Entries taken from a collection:
((

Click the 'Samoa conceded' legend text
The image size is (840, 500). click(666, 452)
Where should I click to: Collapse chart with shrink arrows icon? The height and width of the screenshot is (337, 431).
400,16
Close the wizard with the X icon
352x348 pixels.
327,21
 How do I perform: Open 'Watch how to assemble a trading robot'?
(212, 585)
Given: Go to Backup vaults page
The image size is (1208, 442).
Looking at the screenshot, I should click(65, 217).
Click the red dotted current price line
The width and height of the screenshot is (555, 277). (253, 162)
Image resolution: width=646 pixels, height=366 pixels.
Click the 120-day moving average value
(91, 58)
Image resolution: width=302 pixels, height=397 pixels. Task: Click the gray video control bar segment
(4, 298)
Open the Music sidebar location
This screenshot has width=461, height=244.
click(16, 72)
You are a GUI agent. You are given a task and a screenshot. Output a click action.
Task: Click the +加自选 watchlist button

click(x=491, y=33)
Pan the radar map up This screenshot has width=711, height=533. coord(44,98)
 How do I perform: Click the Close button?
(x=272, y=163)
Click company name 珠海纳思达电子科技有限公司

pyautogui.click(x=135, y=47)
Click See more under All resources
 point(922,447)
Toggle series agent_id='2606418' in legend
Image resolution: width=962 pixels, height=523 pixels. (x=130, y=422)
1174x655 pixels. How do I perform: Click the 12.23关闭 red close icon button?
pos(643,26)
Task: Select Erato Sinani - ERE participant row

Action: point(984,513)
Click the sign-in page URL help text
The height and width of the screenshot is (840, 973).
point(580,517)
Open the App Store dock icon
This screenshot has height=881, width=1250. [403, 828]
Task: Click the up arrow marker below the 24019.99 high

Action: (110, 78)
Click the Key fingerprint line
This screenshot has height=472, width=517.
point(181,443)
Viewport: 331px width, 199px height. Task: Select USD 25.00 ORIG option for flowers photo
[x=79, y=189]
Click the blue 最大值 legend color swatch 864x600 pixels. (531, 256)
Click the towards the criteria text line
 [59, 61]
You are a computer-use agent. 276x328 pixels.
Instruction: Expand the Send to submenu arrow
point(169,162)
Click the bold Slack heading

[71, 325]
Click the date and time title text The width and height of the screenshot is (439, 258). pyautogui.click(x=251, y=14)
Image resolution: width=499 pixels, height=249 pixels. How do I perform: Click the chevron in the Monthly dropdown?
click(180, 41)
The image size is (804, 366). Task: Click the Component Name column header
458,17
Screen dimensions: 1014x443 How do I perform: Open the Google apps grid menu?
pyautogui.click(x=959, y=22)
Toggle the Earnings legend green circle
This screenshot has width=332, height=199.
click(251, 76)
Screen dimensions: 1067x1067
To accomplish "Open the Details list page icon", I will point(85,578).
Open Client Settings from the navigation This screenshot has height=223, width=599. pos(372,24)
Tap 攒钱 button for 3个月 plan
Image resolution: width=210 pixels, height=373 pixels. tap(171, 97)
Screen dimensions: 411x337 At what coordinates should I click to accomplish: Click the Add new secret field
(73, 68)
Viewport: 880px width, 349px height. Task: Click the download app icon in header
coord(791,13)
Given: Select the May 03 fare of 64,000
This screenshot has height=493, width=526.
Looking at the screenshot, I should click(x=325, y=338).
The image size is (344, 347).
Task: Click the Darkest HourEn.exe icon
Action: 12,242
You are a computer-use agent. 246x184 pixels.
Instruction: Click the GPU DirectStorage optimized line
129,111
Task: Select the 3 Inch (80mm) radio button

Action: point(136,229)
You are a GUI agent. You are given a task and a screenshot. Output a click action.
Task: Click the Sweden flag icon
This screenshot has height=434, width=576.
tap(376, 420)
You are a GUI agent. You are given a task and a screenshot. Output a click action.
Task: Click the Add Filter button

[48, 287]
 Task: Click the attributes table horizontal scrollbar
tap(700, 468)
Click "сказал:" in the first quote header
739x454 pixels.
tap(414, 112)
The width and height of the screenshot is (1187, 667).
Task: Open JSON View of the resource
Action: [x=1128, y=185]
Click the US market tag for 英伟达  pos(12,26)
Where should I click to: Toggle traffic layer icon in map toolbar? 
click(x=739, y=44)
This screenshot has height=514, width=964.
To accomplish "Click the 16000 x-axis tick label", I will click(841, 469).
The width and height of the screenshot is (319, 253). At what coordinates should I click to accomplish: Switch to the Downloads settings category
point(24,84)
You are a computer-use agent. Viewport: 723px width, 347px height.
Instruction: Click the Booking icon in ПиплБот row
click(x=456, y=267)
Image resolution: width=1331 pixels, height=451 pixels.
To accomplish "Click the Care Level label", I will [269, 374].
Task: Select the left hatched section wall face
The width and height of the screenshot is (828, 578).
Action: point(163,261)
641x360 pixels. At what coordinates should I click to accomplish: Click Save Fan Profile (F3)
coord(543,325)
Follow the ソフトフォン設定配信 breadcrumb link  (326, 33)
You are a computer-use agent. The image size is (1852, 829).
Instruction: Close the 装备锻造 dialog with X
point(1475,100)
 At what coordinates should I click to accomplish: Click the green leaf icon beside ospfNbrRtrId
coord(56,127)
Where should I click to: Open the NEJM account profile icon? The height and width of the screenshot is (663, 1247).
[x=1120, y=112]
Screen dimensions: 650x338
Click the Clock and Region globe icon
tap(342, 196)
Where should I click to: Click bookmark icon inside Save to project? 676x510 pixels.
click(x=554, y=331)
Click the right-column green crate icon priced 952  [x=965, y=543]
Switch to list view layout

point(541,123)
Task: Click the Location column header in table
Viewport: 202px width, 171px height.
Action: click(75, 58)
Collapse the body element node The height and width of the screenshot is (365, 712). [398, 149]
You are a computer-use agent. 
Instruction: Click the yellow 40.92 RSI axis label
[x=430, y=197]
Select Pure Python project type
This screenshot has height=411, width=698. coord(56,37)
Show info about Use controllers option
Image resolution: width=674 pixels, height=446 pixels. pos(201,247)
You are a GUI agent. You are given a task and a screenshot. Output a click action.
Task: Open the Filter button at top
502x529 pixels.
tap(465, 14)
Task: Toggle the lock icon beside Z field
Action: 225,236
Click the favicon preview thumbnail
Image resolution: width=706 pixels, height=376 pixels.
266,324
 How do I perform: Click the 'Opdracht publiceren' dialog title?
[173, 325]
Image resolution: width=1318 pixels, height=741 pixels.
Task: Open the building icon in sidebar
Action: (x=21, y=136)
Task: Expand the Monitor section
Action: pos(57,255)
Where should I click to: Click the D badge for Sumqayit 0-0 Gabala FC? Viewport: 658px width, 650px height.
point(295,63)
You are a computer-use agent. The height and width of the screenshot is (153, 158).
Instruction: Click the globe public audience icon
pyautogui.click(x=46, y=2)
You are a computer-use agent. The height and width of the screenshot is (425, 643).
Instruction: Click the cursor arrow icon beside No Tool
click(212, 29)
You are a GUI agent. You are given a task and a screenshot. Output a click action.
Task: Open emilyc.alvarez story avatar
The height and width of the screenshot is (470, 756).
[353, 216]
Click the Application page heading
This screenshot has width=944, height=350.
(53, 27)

))

■ Work task: Give back all the data exactly as written.

■ Solution for this exercise:
Click the 'Samoa conceded' legend text
The image size is (840, 500). click(666, 452)
Where should I click to: Collapse chart with shrink arrows icon? The height and width of the screenshot is (337, 431).
400,16
Close the wizard with the X icon
352x348 pixels.
327,21
 How do I perform: Open 'Watch how to assemble a trading robot'?
(212, 585)
Given: Go to Backup vaults page
The image size is (1208, 442).
Looking at the screenshot, I should click(65, 217).
Click the red dotted current price line
The width and height of the screenshot is (555, 277). (253, 162)
Image resolution: width=646 pixels, height=366 pixels.
Click the 120-day moving average value
(91, 58)
Image resolution: width=302 pixels, height=397 pixels. Task: Click the gray video control bar segment
(4, 298)
Open the Music sidebar location
This screenshot has width=461, height=244.
click(16, 72)
You are a GUI agent. You are given a task and a screenshot. Output a click action.
Task: Click the +加自选 watchlist button

click(x=491, y=33)
Pan the radar map up This screenshot has width=711, height=533. coord(44,98)
 How do I perform: Click the Close button?
(x=272, y=163)
Click company name 珠海纳思达电子科技有限公司

pyautogui.click(x=135, y=47)
Click See more under All resources
 point(922,447)
Toggle series agent_id='2606418' in legend
Image resolution: width=962 pixels, height=523 pixels. (x=130, y=422)
1174x655 pixels. How do I perform: Click the 12.23关闭 red close icon button?
pos(643,26)
Task: Select Erato Sinani - ERE participant row

Action: point(984,513)
Click the sign-in page URL help text
The height and width of the screenshot is (840, 973).
point(580,517)
Open the App Store dock icon
This screenshot has height=881, width=1250. [403, 828]
Task: Click the up arrow marker below the 24019.99 high

Action: (110, 78)
Click the Key fingerprint line
This screenshot has height=472, width=517.
point(181,443)
Viewport: 331px width, 199px height. Task: Select USD 25.00 ORIG option for flowers photo
[x=79, y=189]
Click the blue 最大值 legend color swatch 864x600 pixels. (531, 256)
Click the towards the criteria text line
 [59, 61]
You are a computer-use agent. 276x328 pixels.
Instruction: Expand the Send to submenu arrow
point(169,162)
Click the bold Slack heading

[71, 325]
Click the date and time title text The width and height of the screenshot is (439, 258). pyautogui.click(x=251, y=14)
Image resolution: width=499 pixels, height=249 pixels. How do I perform: Click the chevron in the Monthly dropdown?
click(180, 41)
The image size is (804, 366). Task: Click the Component Name column header
458,17
Screen dimensions: 1014x443 How do I perform: Open the Google apps grid menu?
pyautogui.click(x=959, y=22)
Toggle the Earnings legend green circle
This screenshot has width=332, height=199.
click(251, 76)
Screen dimensions: 1067x1067
To accomplish "Open the Details list page icon", I will point(85,578).
Open Client Settings from the navigation This screenshot has height=223, width=599. pos(372,24)
Tap 攒钱 button for 3个月 plan
Image resolution: width=210 pixels, height=373 pixels. tap(171, 97)
Screen dimensions: 411x337 At what coordinates should I click to accomplish: Click the Add new secret field
(73, 68)
Viewport: 880px width, 349px height. Task: Click the download app icon in header
coord(791,13)
Given: Select the May 03 fare of 64,000
This screenshot has height=493, width=526.
Looking at the screenshot, I should click(x=325, y=338).
The image size is (344, 347).
Task: Click the Darkest HourEn.exe icon
Action: 12,242
You are a computer-use agent. 246x184 pixels.
Instruction: Click the GPU DirectStorage optimized line
129,111
Task: Select the 3 Inch (80mm) radio button

Action: point(136,229)
You are a GUI agent. You are given a task and a screenshot. Output a click action.
Task: Click the Sweden flag icon
This screenshot has height=434, width=576.
tap(376, 420)
You are a GUI agent. You are given a task and a screenshot. Output a click action.
Task: Click the Add Filter button

[48, 287]
 Task: Click the attributes table horizontal scrollbar
tap(700, 468)
Click "сказал:" in the first quote header
739x454 pixels.
tap(414, 112)
The width and height of the screenshot is (1187, 667).
Task: Open JSON View of the resource
Action: [x=1128, y=185]
Click the US market tag for 英伟达  pos(12,26)
Where should I click to: Toggle traffic layer icon in map toolbar? 
click(x=739, y=44)
This screenshot has height=514, width=964.
To accomplish "Click the 16000 x-axis tick label", I will click(841, 469).
The width and height of the screenshot is (319, 253). At what coordinates should I click to accomplish: Switch to the Downloads settings category
point(24,84)
You are a computer-use agent. Viewport: 723px width, 347px height.
Instruction: Click the Booking icon in ПиплБот row
click(x=456, y=267)
Image resolution: width=1331 pixels, height=451 pixels.
To accomplish "Click the Care Level label", I will [269, 374].
Task: Select the left hatched section wall face
The width and height of the screenshot is (828, 578).
Action: point(163,261)
641x360 pixels. At what coordinates should I click to accomplish: Click Save Fan Profile (F3)
coord(543,325)
Follow the ソフトフォン設定配信 breadcrumb link  (326, 33)
You are a computer-use agent. The image size is (1852, 829).
Instruction: Close the 装备锻造 dialog with X
point(1475,100)
 At what coordinates should I click to accomplish: Click the green leaf icon beside ospfNbrRtrId
coord(56,127)
Where should I click to: Open the NEJM account profile icon? The height and width of the screenshot is (663, 1247).
[x=1120, y=112]
Screen dimensions: 650x338
Click the Clock and Region globe icon
tap(342, 196)
Where should I click to: Click bookmark icon inside Save to project? 676x510 pixels.
click(x=554, y=331)
Click the right-column green crate icon priced 952  [x=965, y=543]
Switch to list view layout

point(541,123)
Task: Click the Location column header in table
Viewport: 202px width, 171px height.
Action: click(75, 58)
Collapse the body element node The height and width of the screenshot is (365, 712). [398, 149]
You are a computer-use agent. 
Instruction: Click the yellow 40.92 RSI axis label
[x=430, y=197]
Select Pure Python project type
This screenshot has height=411, width=698. coord(56,37)
Show info about Use controllers option
Image resolution: width=674 pixels, height=446 pixels. pos(201,247)
You are a GUI agent. You are given a task and a screenshot. Output a click action.
Task: Open the Filter button at top
502x529 pixels.
tap(465, 14)
Task: Toggle the lock icon beside Z field
Action: 225,236
Click the favicon preview thumbnail
Image resolution: width=706 pixels, height=376 pixels.
266,324
 How do I perform: Click the 'Opdracht publiceren' dialog title?
[173, 325]
Image resolution: width=1318 pixels, height=741 pixels.
Task: Open the building icon in sidebar
Action: (x=21, y=136)
Task: Expand the Monitor section
Action: pos(57,255)
Where should I click to: Click the D badge for Sumqayit 0-0 Gabala FC? Viewport: 658px width, 650px height.
point(295,63)
You are a computer-use agent. The height and width of the screenshot is (153, 158).
Instruction: Click the globe public audience icon
pyautogui.click(x=46, y=2)
You are a computer-use agent. The height and width of the screenshot is (425, 643).
Instruction: Click the cursor arrow icon beside No Tool
click(212, 29)
You are a GUI agent. You are given a task and a screenshot. Output a click action.
Task: Open emilyc.alvarez story avatar
The height and width of the screenshot is (470, 756).
[353, 216]
Click the Application page heading
This screenshot has width=944, height=350.
(53, 27)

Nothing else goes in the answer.